▶ **EXTRACT**
--- --- ---
Monday, October 23, 2006

Best support for maintaining weight loss

Published in a recent New England Journal of Medicine, researchers wanted to know what the best form of follow-up was for people who had successfully lost 42# in the last two years.

Participants were broken into three groups; 105 people were the control group, who received quarterly newsletters, 104 people received face-to-face intervention and 104 people received internet-based intervention. The two study groups were taught to weigh themselves daily and learned strategies of what to do if they noticed an increase in their weight.

After 18 months, the people who only received newsletters regained 5-25 pounds, the group who received internet-based intervention regained 9-29 pounds and the face-to-face group regained 10-20 pounds.

Researchers concluded that people who receive more face-to-face intervention are better able to maintain weight loss than those who do not receive any intervention. They also concluded that daily weighing could help people monitor their weight and make adjustments more quickly.

However, I have worked with many clients who weigh themselves daily and I strongly discourage such an activity. Daily weighing helps the person focus entirely on what their weight is that day, not on healthy eating habits. When a person weighs themselves daily, and they see an increase in the weight, two things often happen:

1. They feel incredible guilt. They wonder what they did wrong to cause the increase, and then they promise themselves they will be ‘good’ that day. Often this includes trying to not eat in the morning, which results in binging later in the day, and thus more guilt.

2. They set up this obsession that they have to continue to weigh themselves daily, and as they restrict their eating more and more, and falling prey to uncontrolled eating, they fall further into a crevasse of shame, guilt and chronic hunger.

Weighing yourself on a daily basis will tell you more about what your fluid balance is like than exactly what your weight is doing. Weekly weighing is fine, but for people who obsess over their weight, I will suggest that they stick to monthly weighing.

If you are trying to lose weight, learn how to space your meals so you don’t skip meals and are not hungry between meals. I often tell clients that if they are hungry, eat fruit. You cannot eat so much fruit that you gain weight, no matter what you may hear in the media. And it satisfies that sweet tooth while providing incredible nutrients to the body!
--- --- ---
▶ **DATASET EXCERPTS**
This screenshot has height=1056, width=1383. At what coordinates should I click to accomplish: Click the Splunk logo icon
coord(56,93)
--- --- ---
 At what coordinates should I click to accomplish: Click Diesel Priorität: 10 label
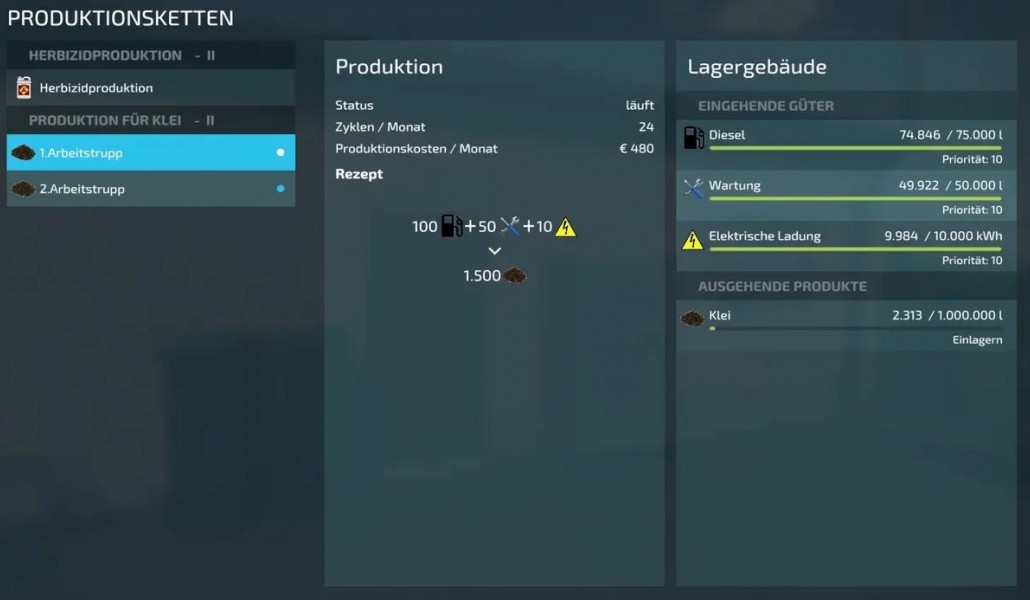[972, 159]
--- --- ---
▶ **REQUIRED ACTIONS**
1. Translate this sentence from the post on maintaining weight loss into Spanish: "Weekly weighing is fine, but for people who obsess over their weight, I will suggest that they stick to monthly weighing."
2. Reproduce the part of the weight-loss post starting at "2. They set" and ending at "and chronic hunger.".

▶ **LIST OF SOLUTIONS**
1. El pesaje semanal está bien, pero a las personas que se obsesionan con su peso les sugeriré que se limiten a pesarse una vez al mes.

2.
2. They set up this obsession that they have to continue to weigh themselves daily, and as they restrict their eating more and more, and falling prey to uncontrolled eating, they fall further into a crevasse of shame, guilt and chronic hunger.